▶ [Exercise task]: Render the rows between the line holding "The height and" and the line holding "(x=122, y=75)", inclusive, as a numbered list with blank lines dropped. Leave the pictures out.

=== Given records ===

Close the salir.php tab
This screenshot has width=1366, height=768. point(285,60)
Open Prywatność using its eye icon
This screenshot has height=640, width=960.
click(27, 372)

===
=== Given records ===

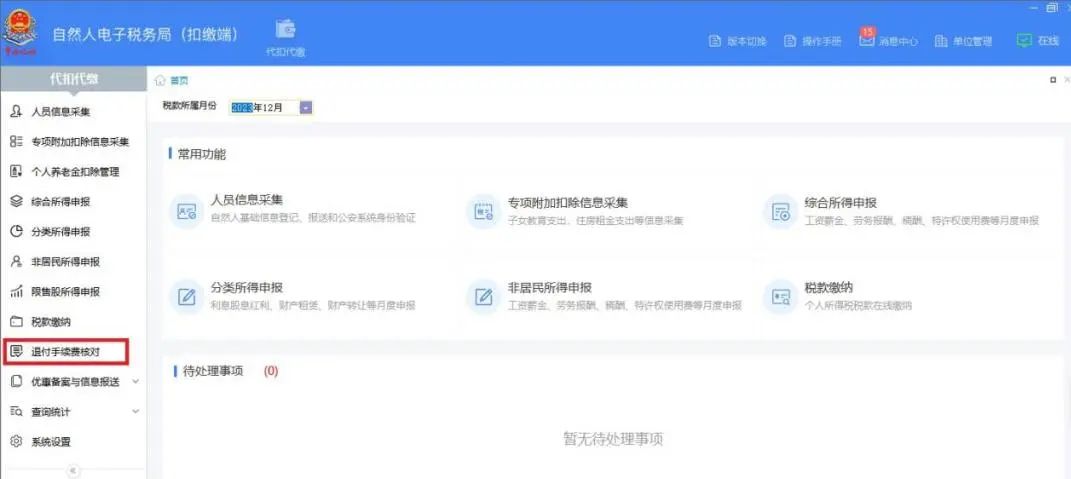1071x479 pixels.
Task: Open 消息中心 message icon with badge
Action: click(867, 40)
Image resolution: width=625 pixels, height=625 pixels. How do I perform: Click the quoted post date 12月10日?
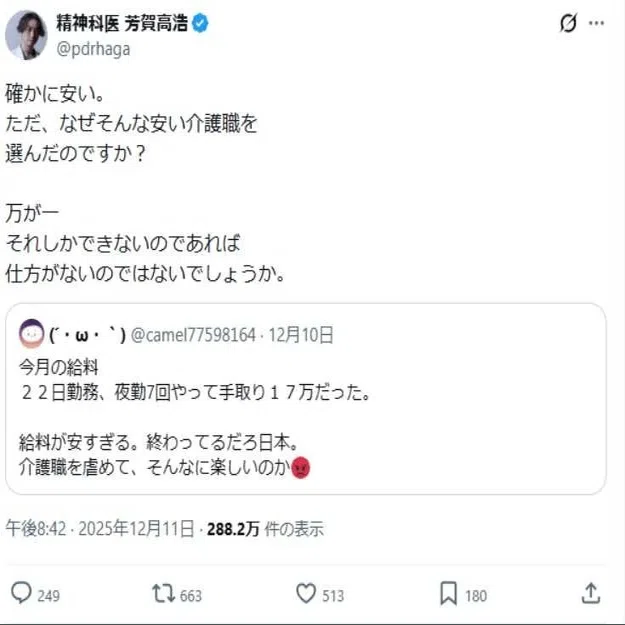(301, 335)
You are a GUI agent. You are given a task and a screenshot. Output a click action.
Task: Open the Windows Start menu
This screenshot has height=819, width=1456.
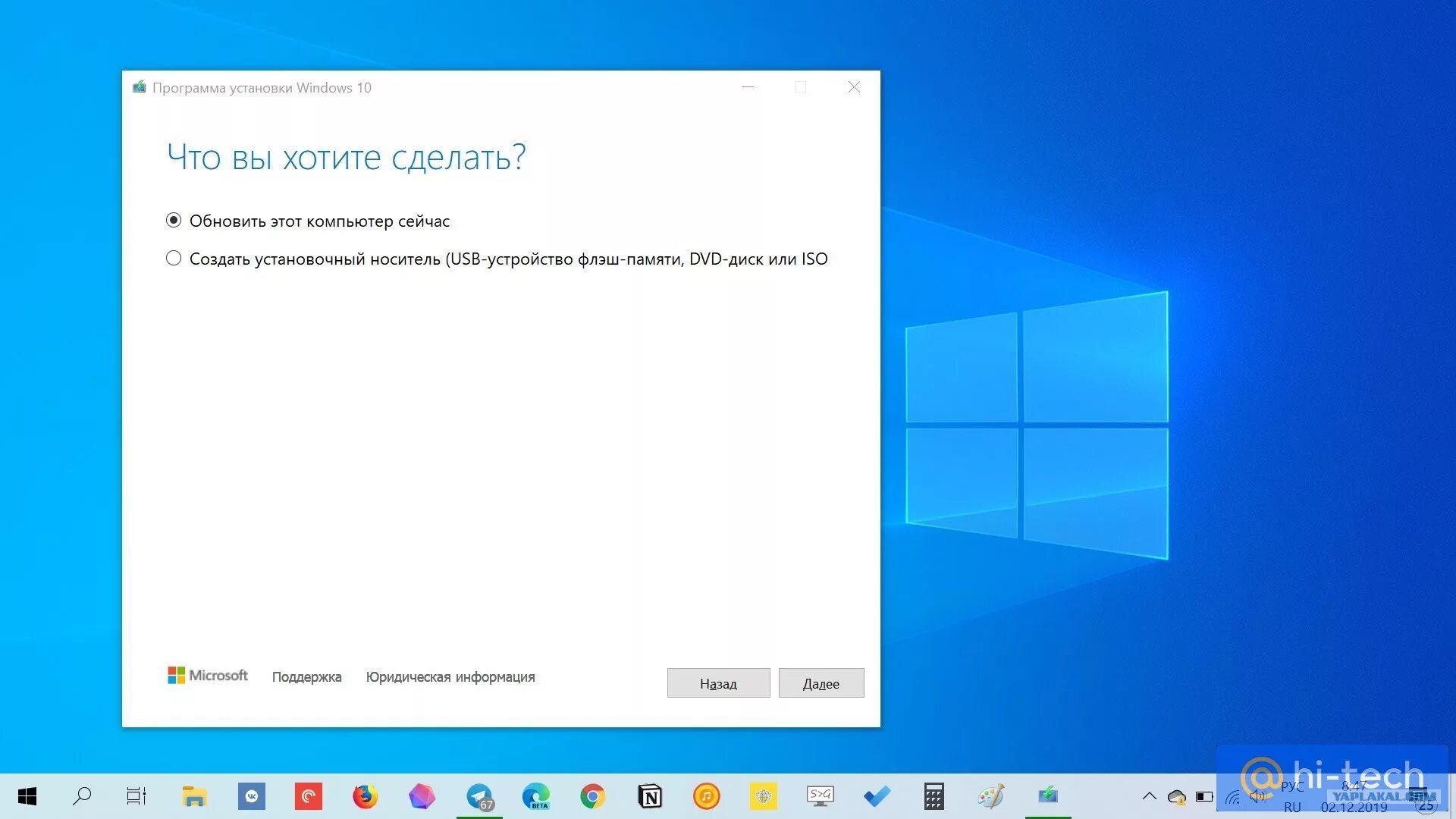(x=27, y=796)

===
=== Given records ===

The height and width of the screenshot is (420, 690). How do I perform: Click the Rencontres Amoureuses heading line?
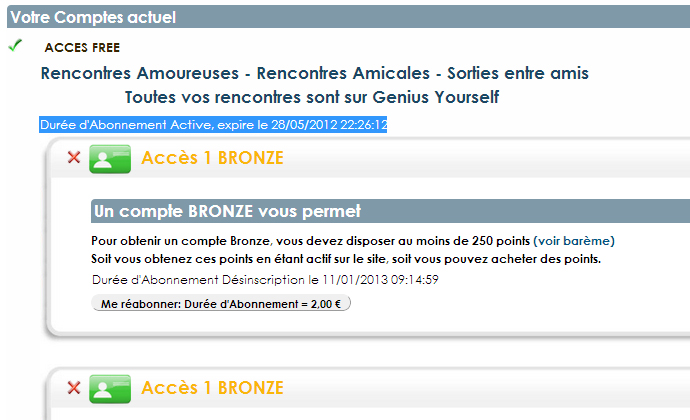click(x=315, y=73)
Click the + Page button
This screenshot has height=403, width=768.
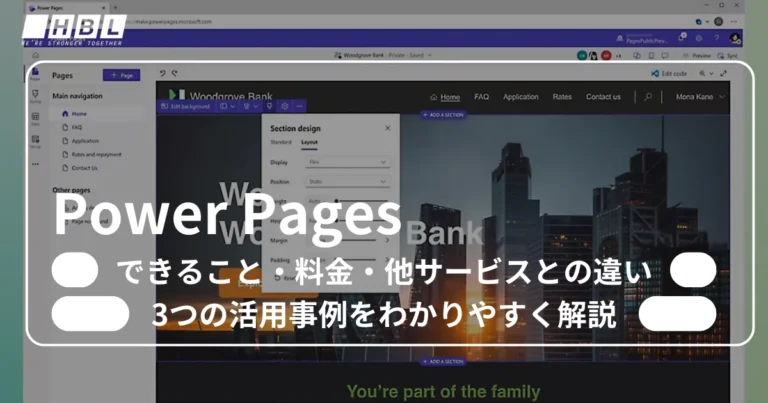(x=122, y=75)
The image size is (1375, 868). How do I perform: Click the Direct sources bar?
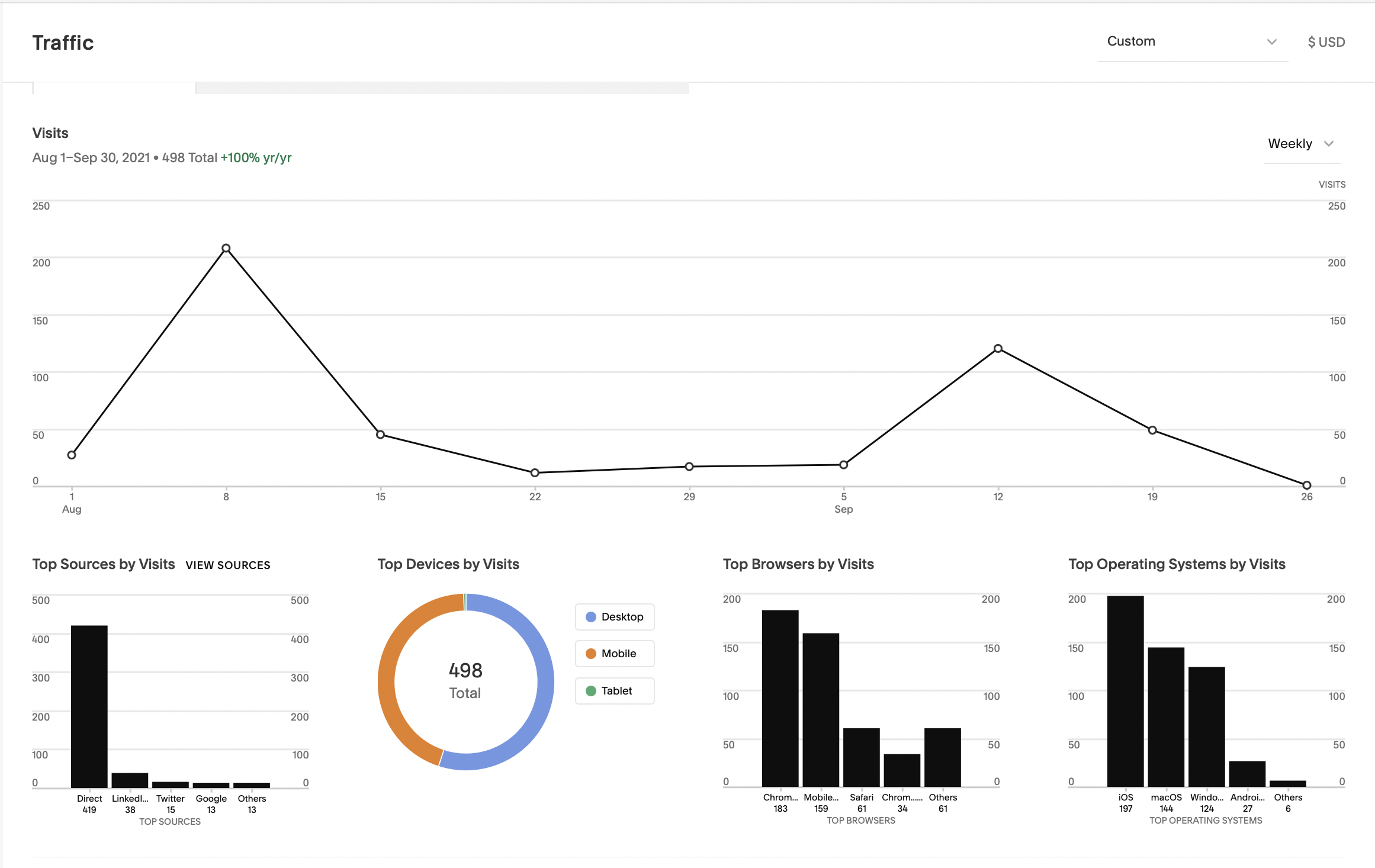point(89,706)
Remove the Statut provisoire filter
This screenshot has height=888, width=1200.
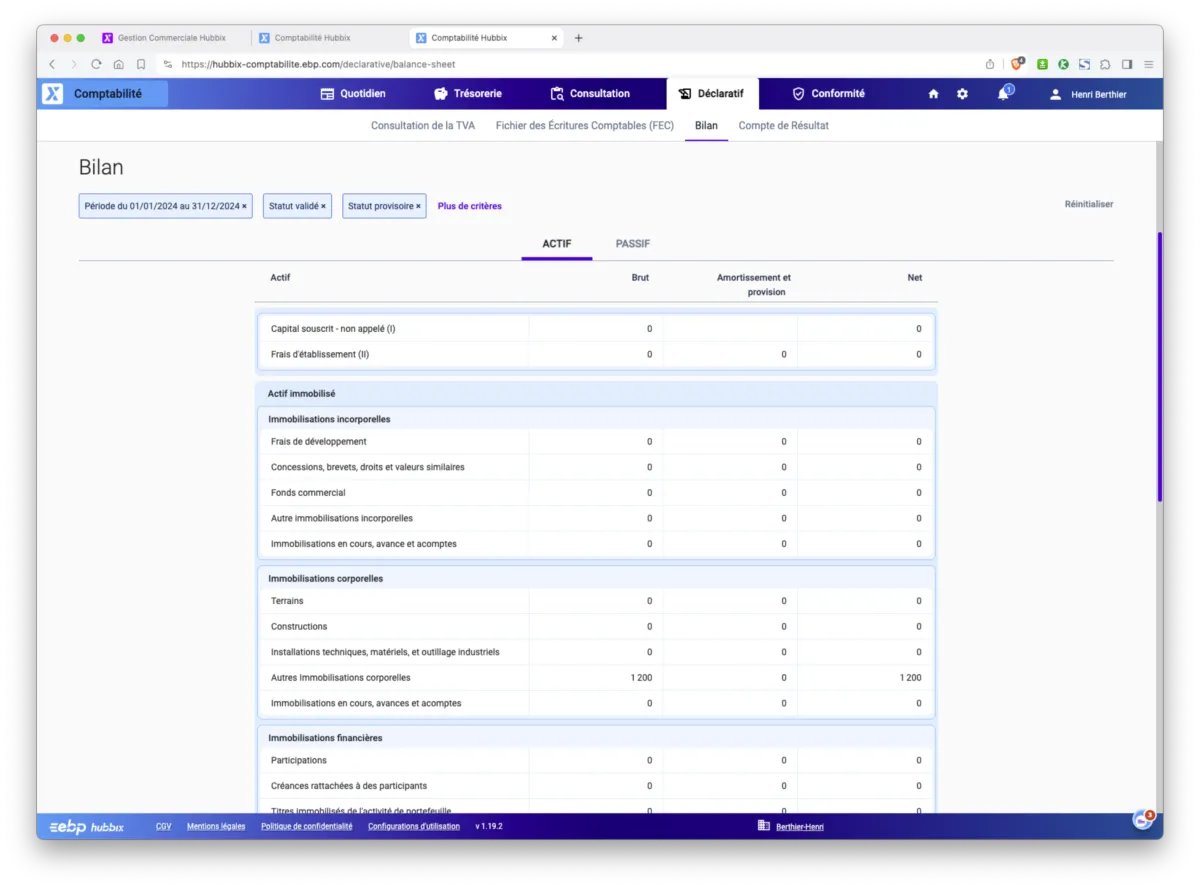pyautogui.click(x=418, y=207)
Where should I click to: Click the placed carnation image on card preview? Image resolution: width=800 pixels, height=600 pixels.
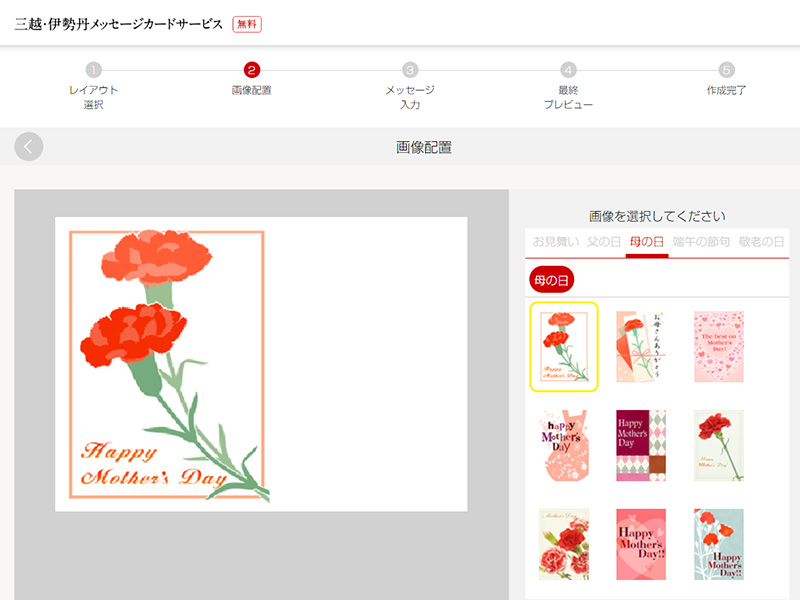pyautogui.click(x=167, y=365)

===

▶ [Task answer]:
1. The height and width of the screenshot is (420, 690). How do I perform: Click the Rencontres Amoureuses heading line?
2. click(x=315, y=73)
3. Click the + Page button
4. This screenshot has height=403, width=768.
5. (x=122, y=75)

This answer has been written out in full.